Minister for Refugees
- In office 21 January 2020 – 10 September 2021
- Prime Minister: Hassan Diab
- Preceded by: Ghassan Atallah

= Ghada Chreim Ata =

Lebanese politician and literature professor (born 1968)

Ghada Chreim Ata (غادة شريم), born on 30 September 1968, is a Lebanese female politician and professor of French literature at the Lebanese University.

She was minister for refugees in the government of Hassan Diab between January 2020 and September 2021

== Family, studies and work ==
Ghada Chreim was born on 30 September 1968 to a Greek-Catholic family in Zahlé, Lebanon. Daughter of a poet and the writer Youssef Chreim, she began her academic studies at the Lebanese University.

Chreim obtained a doctorate in French literature in 2000. She is a professor of French literature at the Université libanaise and worked in the faculty of Letters and Human Sciences (section IV) from 2013 to 2016. At the same time, she worked as a supervising editor for the magazine Fairuz à Dar As-Sayyad.

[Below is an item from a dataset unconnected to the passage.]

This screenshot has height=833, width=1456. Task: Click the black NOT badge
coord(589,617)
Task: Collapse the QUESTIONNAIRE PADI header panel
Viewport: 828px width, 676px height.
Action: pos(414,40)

Ghada Chreim began working for the participation of women in politics after seeing a Facebook page relating to human rights and social justice.

== Political career ==
Considered close to President Michel Aoun and his Free Patriotic Party, Aoun named her minister for refugees in the government of Hassan Diab on 21 January 2020. During her time in office, Chreim expressed hopes that the country could eventually close the Ministry of Refugees and Displaced People and replace it with a Ministry for Rural Development to help better address the issues facing displaced people (who largely live in rural areas). When Prime Minister Diab's government resigned in August 2020 following the 2020 Beirut explosion, Chreim and other cabinet ministers stayed on in a caretaker capacity until a new government was formed.